MPI_Barrier(MPI_COMM_WORLD).
// Output the computation time and range for each process
printf("Process %d computed sum from %d to %d in %.6f seconds\n", rank, start, end, end_time - start_time);
// Function MPI_Reduce(), the same variable of each process within the communication sub-process to participate in the statute calculation, and output the calculation results to the specified process
// aggregates partial sums to process 0
MPI_Reduce(&partial_sum, &total_sum, 1, MPI_LONG_LONG, MPI_SUM, 0, MPI_COMM_WORLD);;
// Process 0 outputs the sum
if (rank == 0) {
printf("Total sum from 1 to %d is %lld\n", total_numbers, total_sum);
printf("Number of processes used: %d\n", size);
}
MPI_Finalize();
return 0; }
}
Cluster communication function: use the MPI_Reduce() function to aggregate the local sum of each process to process rank0.
Synchronization Functions: Use the MPI_Barrier() synchronization function to ensure that all processes stay at the same point in time until all processes have reached that point. It can be used to ensure that all processes have completed a certain phase of work before continuing execution.

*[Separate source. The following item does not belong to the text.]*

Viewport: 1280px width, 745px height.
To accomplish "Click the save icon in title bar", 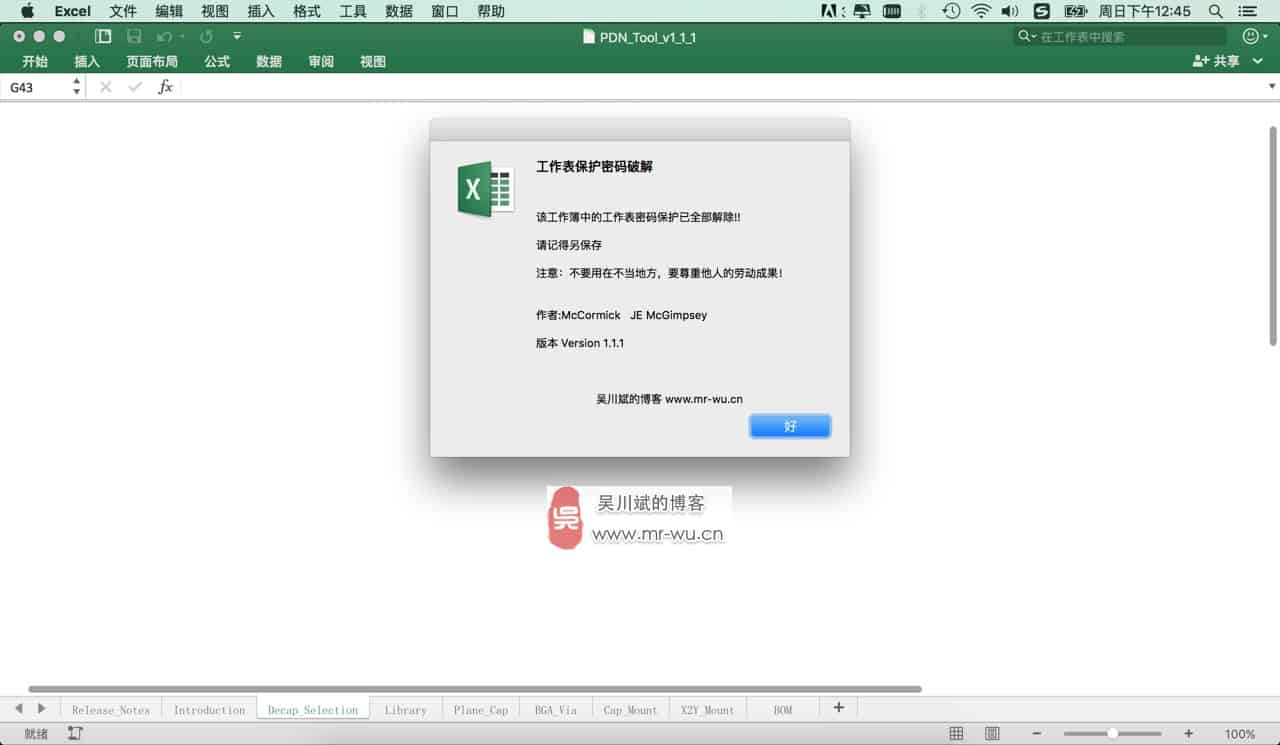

Time function: Use the MPI_Wtime() function to return a highly accurate timestamp that measures the time interval between each process.
III. Screenshots and analysis of operation results
1. The result of the experiment shows 1+2+......10000=50005000, i.e., the result of the calculation is correct.
2. The use of the MPI_Barrir() function ensures that all processes are executed after they have been called, guaranteeing synchronization of the communicating processes.
By optimizing the message passing mechanism, efficient communication between nodes is achieved, thus significantly improving the efficiency of parallel computing.